§ EXERCISE DETAILS:
In the listing below, the lines starting with the line with "[combobox] (165, 107)" and going on through the line with "[tabpanel] (165, 1494)" are to be reproduced exactly, and only those.

==== DATA SHOWN ====

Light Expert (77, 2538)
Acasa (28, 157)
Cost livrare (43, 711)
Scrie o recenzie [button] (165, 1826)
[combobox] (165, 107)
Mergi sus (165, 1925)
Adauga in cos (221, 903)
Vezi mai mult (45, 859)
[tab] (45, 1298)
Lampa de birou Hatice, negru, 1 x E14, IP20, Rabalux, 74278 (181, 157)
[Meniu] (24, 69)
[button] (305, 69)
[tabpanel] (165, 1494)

====
==== DATA SHOWN ====

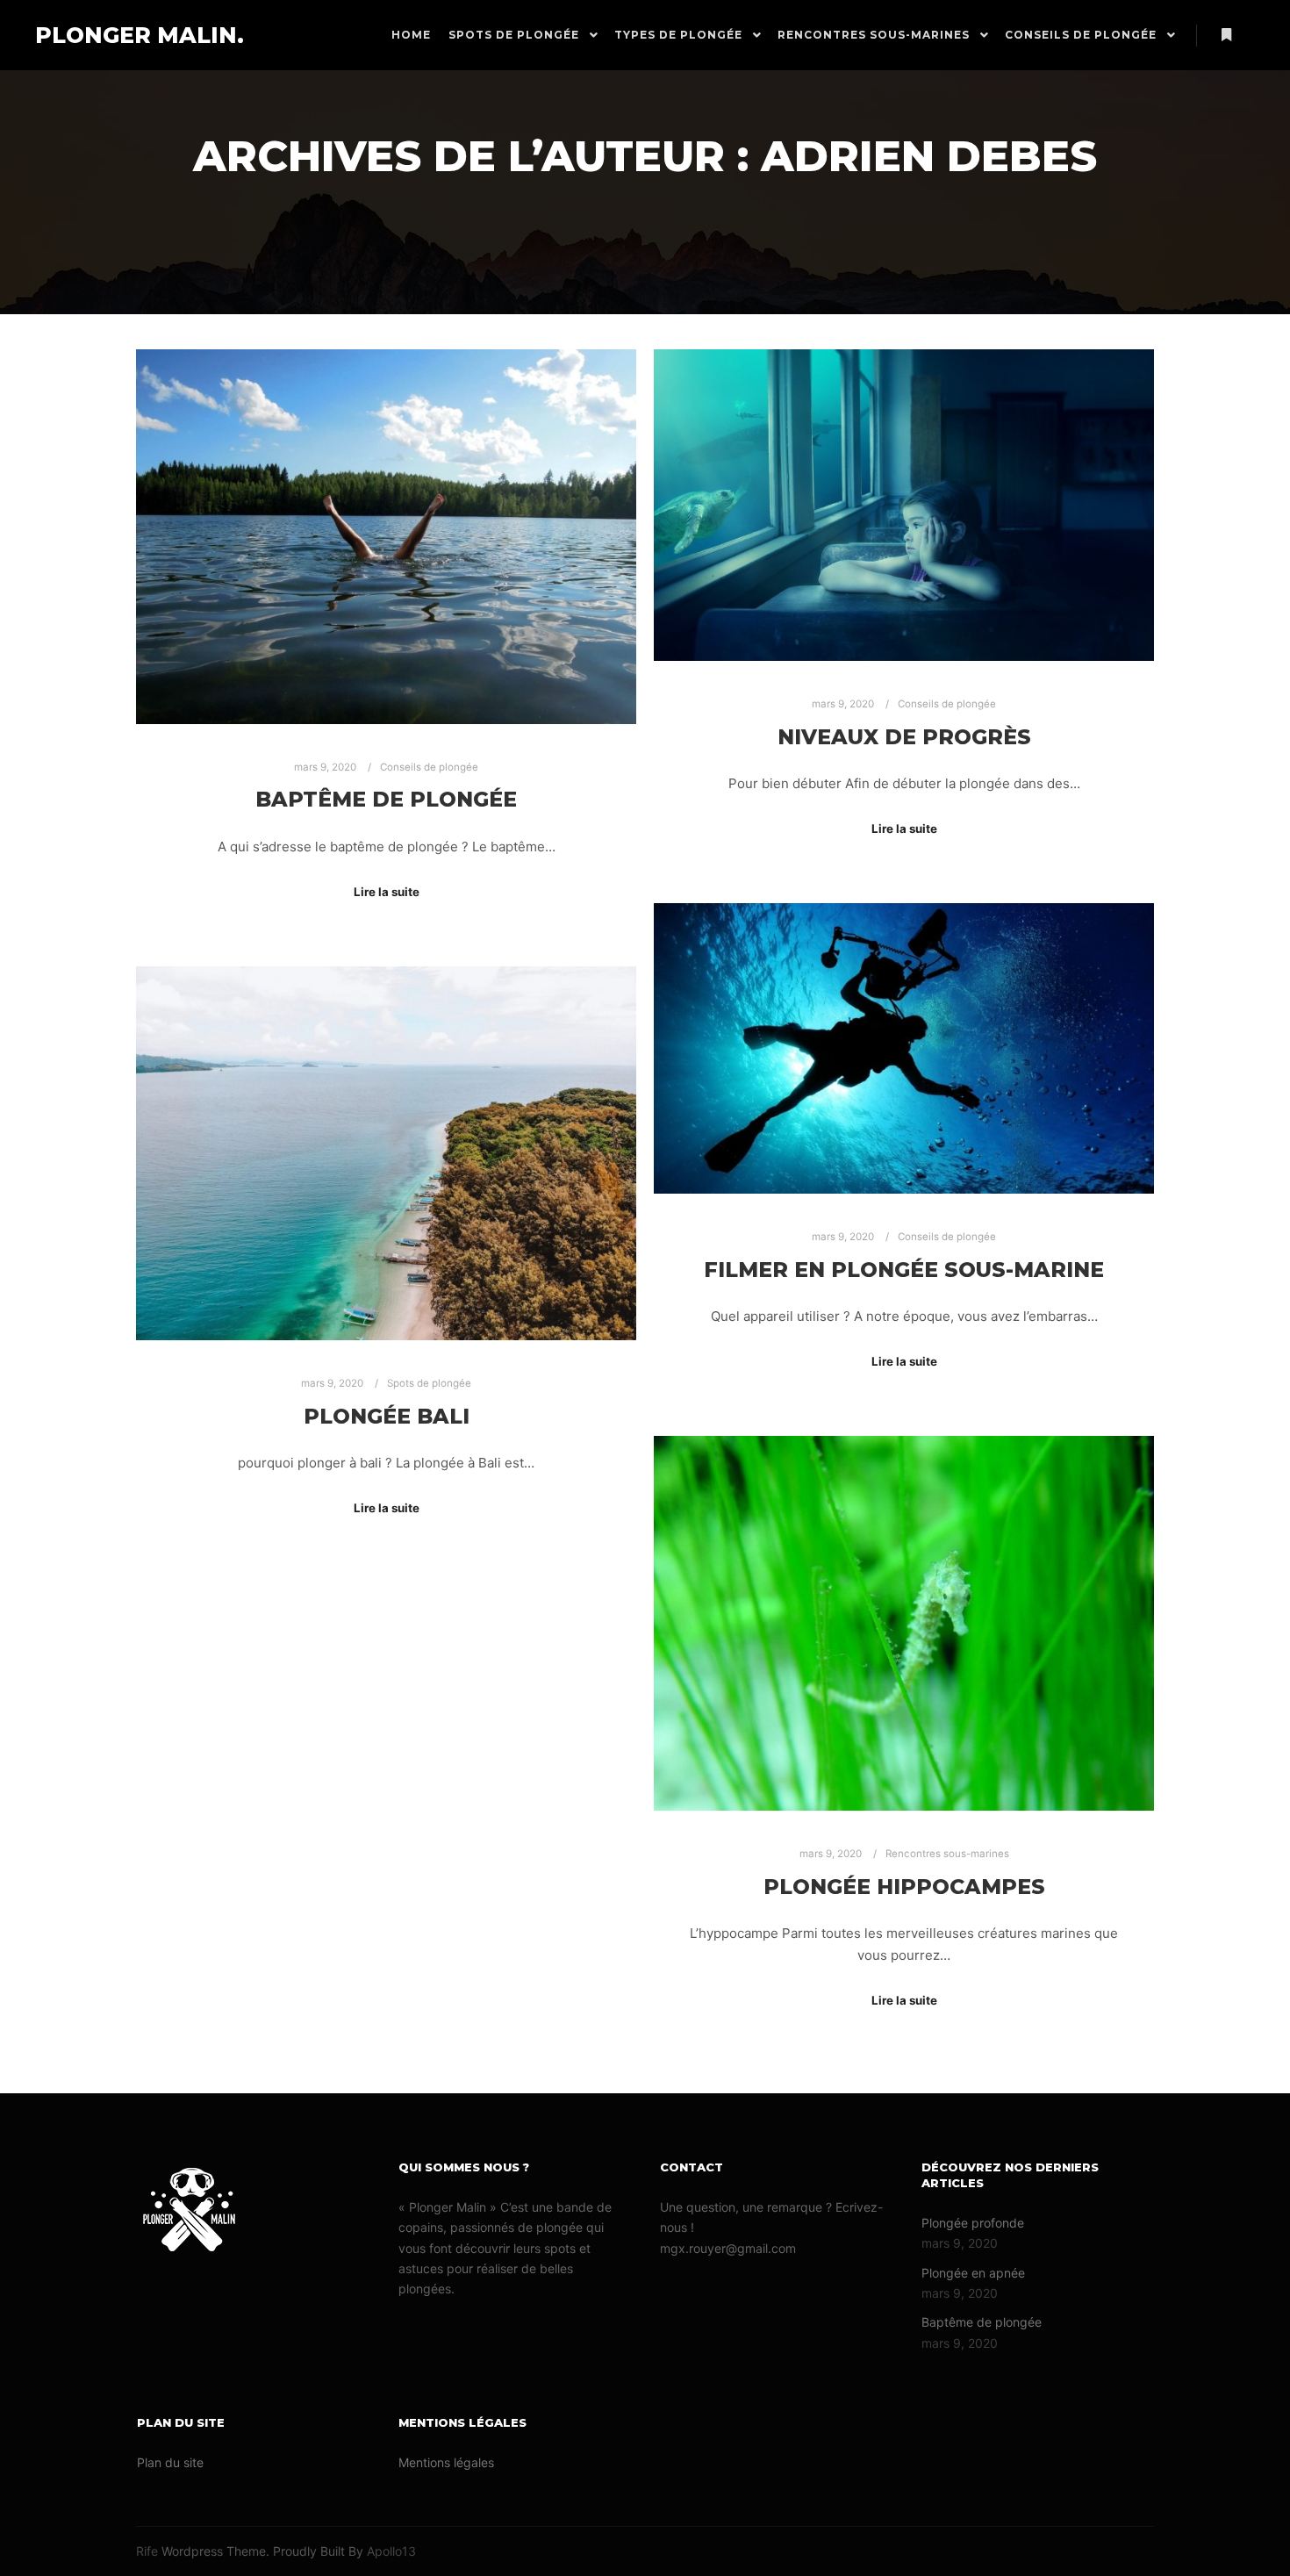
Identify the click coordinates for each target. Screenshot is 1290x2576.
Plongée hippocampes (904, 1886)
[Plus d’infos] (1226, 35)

====

§ RESPONSE BOX:
[combobox] (165, 107)
Mergi sus (165, 1925)
Adauga in cos (221, 903)
Vezi mai mult (45, 859)
[tab] (45, 1298)
Lampa de birou Hatice, negru, 1 x E14, IP20, Rabalux, 74278 (181, 157)
[Meniu] (24, 69)
[button] (305, 69)
[tabpanel] (165, 1494)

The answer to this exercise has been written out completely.